___ Textauszug
OGH 9Os77/72 (RS0098189)

OGH9Os77/7217.8.1972

Rechtssatz

Begründungszwang für Zwischenerkenntnisse. Die Bestimmung des § 238 Abs 2 StPO, wonach die Entscheidungsgründe eines Zwischenerkenntnisses im Sinne des Abs 1 leg cit "jederzeit verkündet und im Protokoll ersichtlich gemacht werden" müssen, verfolgt ua den Zweck, der Rechtsmittelinstanz bei Anrufung des Nichtigkeitsgrundes des § 281 Abs 1 Z 4 StPO all jene Erwägungen zur Kenntnis zu bringen, von denen sich das Gericht bei Ablehnung eines (Beweisantrags) Antrags leiten ließ: Damit soll das Rechtsmittelgericht Gelegenheit erhalten sowohl zur Prüfung der Frage, ob Verfahrensgrundsätze unrichtig angewendet wurden, als auch zur Beurteilung, welchen Einfluss eine etwaige Formverletzung auf die Entscheidung in der Sache selbst zu üben vermochte. Um diesen Voraussetzungen zu genügen, hat die Begründung des Zwischenerkenntnisses, ohne der Entscheidung in der Hauptsache vorzugreifen, gemäß der analog anzuwendenden Norm des § 270 Abs 2 Z 7 StPO auf die konkreten Umstände des Einzelfalls einzugehen, dh die für die (Zwischenentscheidung) Entscheidung maßgebenden Tatsachen im einzelnen darzulegen. Nur das strikte Festhalten an dieser Begründungspflicht bietet Gewähr dafür, dass die Gerichte sich den Prozessparteien vollständige - und unerlässliche - Klarheit über die verwerteten Entscheidungsgrundlagen verschaffen; denn allein der Zwang zur sachgemäßen Begründung der Ablehnung (von Beweisanträgen) kann die - unzulässige - Vorwegnahme des Beweisergebnisses sich und wirksam ausschließen.
______
___ Daten
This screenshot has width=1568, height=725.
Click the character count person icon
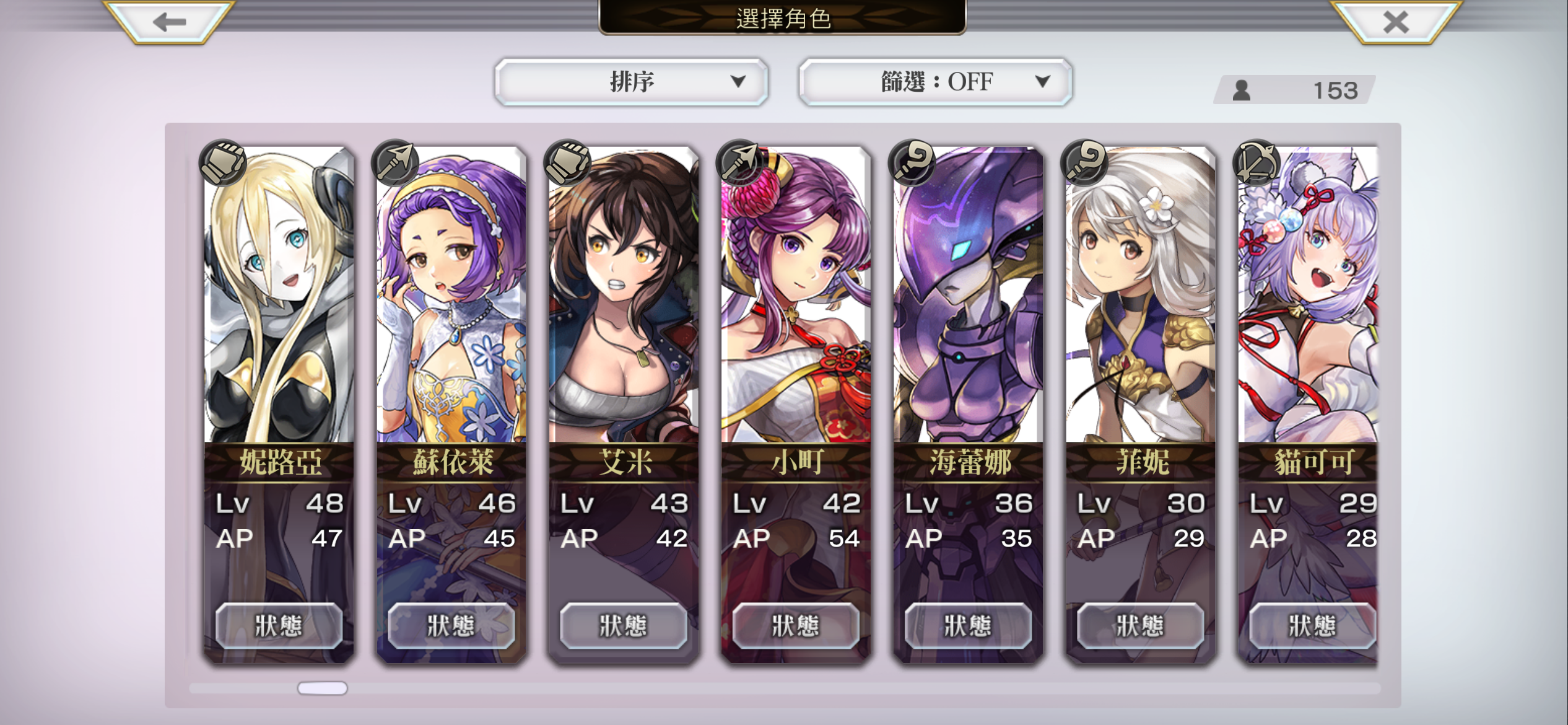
______
● **Aufgabenstellung**
Führe den Rechtssatz über die Begründungspflicht bei Zwischenerkenntnissen im Anschluss an seinen letzten Satz weiter. Die Auflistung ist eigenständiges Material und gehört nicht zum Rechtssatz.

● **Antwort**
Normen

StPO §238 Abs2
StPO §281 Abs1 Z4 A
MRK Art6 Abs1 II5b2

9 Os 77/72OGH17.08.1972
9 Os 4/73OGH14.03.1973

Beisatz: Hier: Schwurgerichtshof (T1) Veröff: RZ 1973/138 S 109

9 Os 6/74OGH30.01.1974

Beisatz: Nur dann keine Nichtigkeit, wenn offenbar und aktenmäßig jeder denkbare Konnex zwischen der Verletzung der Prozessvorschriften und der erflossenen Entscheidung fehlt. (T2)

9 Os 118/74OGH23.10.1974

Beis wie T2

13 Os 41/75OGH10.04.1975

Beis wie T2

11 Os 72/75OGH05.06.1975

Beis wie T2

11 Os 176/81OGH15.12.1982

Vgl auch

11 Os 201/83OGH11.01.1984

Vgl auch

13 Os 178/98OGH13.01.1999

Vgl auch; Beisatz: Hier: Unterlassung einer zureichenden Begründung für die Ablehnung des (Alibi-)Beweisantrages. (T3)

13 Os 93/01OGH12.12.2001

Vgl auch; Beisatz: Ein abweisliches Zwischenerkenntnis, das bloß mit der lapidaren Floskel "wegen geklärter Sachlage und Rechtslage" "begründet" wurde, ist im Allgemeinen nicht ausreichend, um die Erwägungen, von denen der Gerichtshof erster Instanz ausgegangen ist, erkennen und prüfen zu können. Wenn sich jedoch das vom Antragsteller angestrebte Ergebnis von vornherein als ungeeignet zeigt, auf die Entscheidung irgendeinen Einfluss zu üben, weil es nur für die Konstatierungen unerhebliche Nebenumstände betrifft, die ablehnende Entscheidung daher im Ergebnis richtig ist, liegt kein Nichtigkeit begründender Verfahrensmangel vor. (T4)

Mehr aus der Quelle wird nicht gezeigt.